“Everyone has a story that makes them who they are. Life’s experiences will form you with each defeat, each triumph, each moment of love or kindness, and each broken heart. Some people will crumble under the pressure, and some people will rise above it all. I always dreamed that I would be the one to guide my children in life, and I think I did that…but in reality, it is my son who has guided me.
I married the love of my life in 1990 and gave birth to our first healthy son in 1991. Tyler was an angel. He rarely cried unless he was hungry, and slept through the night when he was just 2 weeks old. Throughout his first few years, we spent our days reading stories, snuggling, singing songs, playing outside, and learning new things every day. He was a dream baby and I couldn’t wait to have another. My husband was a little more hesitant. He loved our firstborn so deeply that he wasn’t sure he could love another as much. He couldn’t even fathom it. Naturally, I won that argument. I was due to have our second son at the end of January, 1996.
When our sweet Grant was born, they put him near my face for a moment, but he was having a little bit of trouble breathing. The on-call pediatrician whisked him away. The moment had not gone quite how I had imagined. I had imagined family photos of our smiling faces gazing upon our new baby. I never could have dreamed I would not even be able to hold him until he was a week old.
As luck would have it, the pediatrician just happened to be new to the area, and also just happened to be a lung specialist…Miracle #1. Grant was not actually ‘ready’ to be born. He lacked enough surfactant to be able to breathe without tearing a hole in his lung. The pediatrician tended to him non-stop and as our baby deteriorated, he placed in a chest tube to deal with his lung, which had collapsed under the pressure.
During all of this, I was recovering from surgery and still hadn’t been allowed to go to him. After being wheeled to my room, I got out of bed determined to head to the nursery to see my baby. The nurses intercepted me and realized that I was going to go, no matter what, so they helped me into a wheelchair and wheeled me to him. I was not prepared for what I was going to see. He was so limp. What had I done?
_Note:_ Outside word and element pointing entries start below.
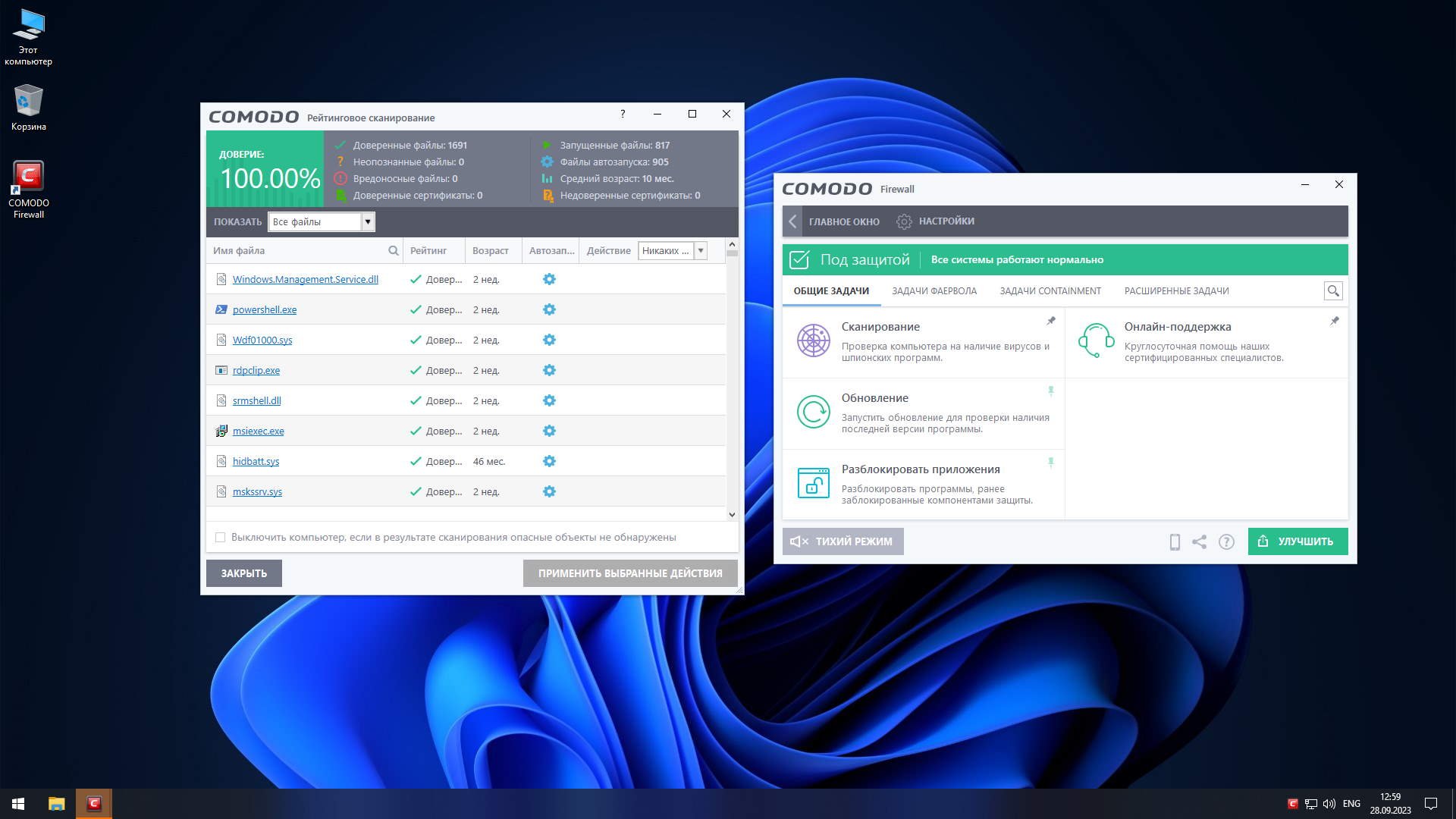Click the mobile phone icon in Firewall footer
Image resolution: width=1456 pixels, height=819 pixels.
1175,541
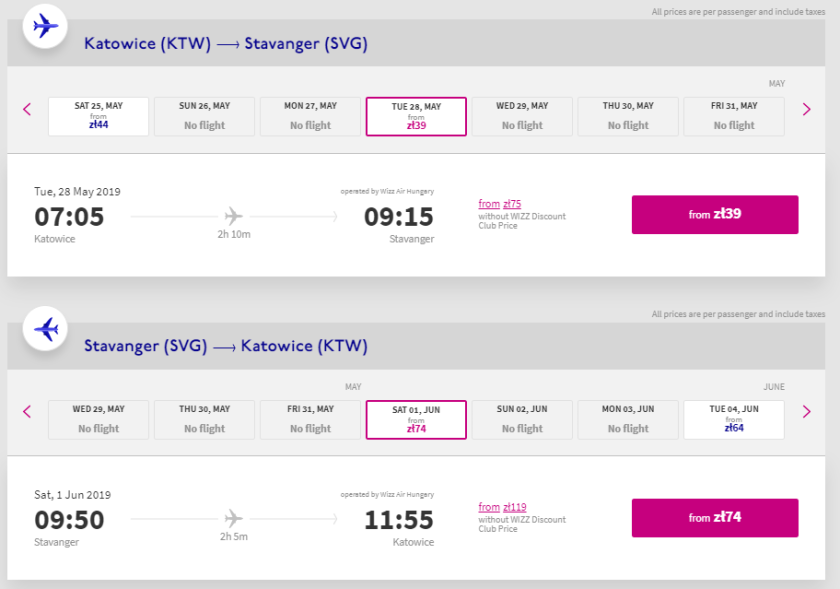This screenshot has height=589, width=840.
Task: Show later outbound dates with right arrow
Action: click(x=806, y=109)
In my excitement to meet him, I had allowed a doctor to schedule his birth before he was actually due.
It became clear that Grant was crashing and a PANDA unit was called in from the nearest NICU about 2 hours away. I waited anxiously in my room. My husband and I both immediately agreed he would go with him since they were not going to release me. The team pushed his transport bassinet into my room to say goodbye. I just couldn’t wrap my head around what I was seeing. There were so many tubes everywhere. One of the team members handed me a Polaroid and said, ‘This is to remember your baby by.’ I was stunned and speechless, reaching my hand out for it. They wheeled him away and I wondered if I was ever going to see him again. I’m pretty sure the nurse handing me the Polaroid didn’t think I was ever going to see him again.
When I spoke with the neonatologist, I learned that Grant had coded in the ambulance on the way up. They were working to get him stabilized on the ventilator and preparing to give him some blood transfusions. Every check-in was met with the same apprehension from the team, and I was told to be prepared. Things were not looking good, and he was likely not going to survive. I can’t even tell you what that feels like, especially when you are blaming yourself for what your child is enduring. How could I be so stupid? Why didn’t I ask more questions? In a time when we had no cell phones, and no internet, I just blindly trusted the surgeon.
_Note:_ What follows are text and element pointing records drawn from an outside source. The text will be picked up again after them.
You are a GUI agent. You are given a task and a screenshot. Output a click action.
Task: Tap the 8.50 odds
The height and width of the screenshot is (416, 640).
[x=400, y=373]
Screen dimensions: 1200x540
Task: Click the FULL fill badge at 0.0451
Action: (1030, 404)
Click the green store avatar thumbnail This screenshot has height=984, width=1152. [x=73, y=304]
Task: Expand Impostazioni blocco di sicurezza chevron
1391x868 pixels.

I checked myself out, against medical advice, and arrived in Eugene to meet up with my husband at the hotel so we could head to the NICU together. I found him sitting in the shower with his head in his hands. He looked at me and I could see the tears even through the droplets of water that were streaming down his face. He said, ‘My baby, my poor baby…there’s nothing I can do,’ and we both sobbed together.
We pulled ourselves together and headed to the hospital. Grant was about as close to death as I imagine a baby could be, yet in that moment, I felt an inner peace that led me to believe he was going to be okay. His name was flying through prayer chains like crazy, and people were showing up in the waiting room to pray for him too. Through many interventions and too many X-rays to count, he slowly began to improve, and the day came when I was able to hold him for the first time. Soon, we were on our way home to be together as a family again…Miracle #2.
For around 18 months, Grant was pretty healthy. I was in for a rude awakening however, because he was not even remotely as chill as his brother had been. I had been spoiled. In retrospect, I realize that his stubbornness, strong will, and determination, would serve him well in the battle he was going to be facing ahead. Grant began to have issues that at first we chalked up to just normal ‘toddler stuff.’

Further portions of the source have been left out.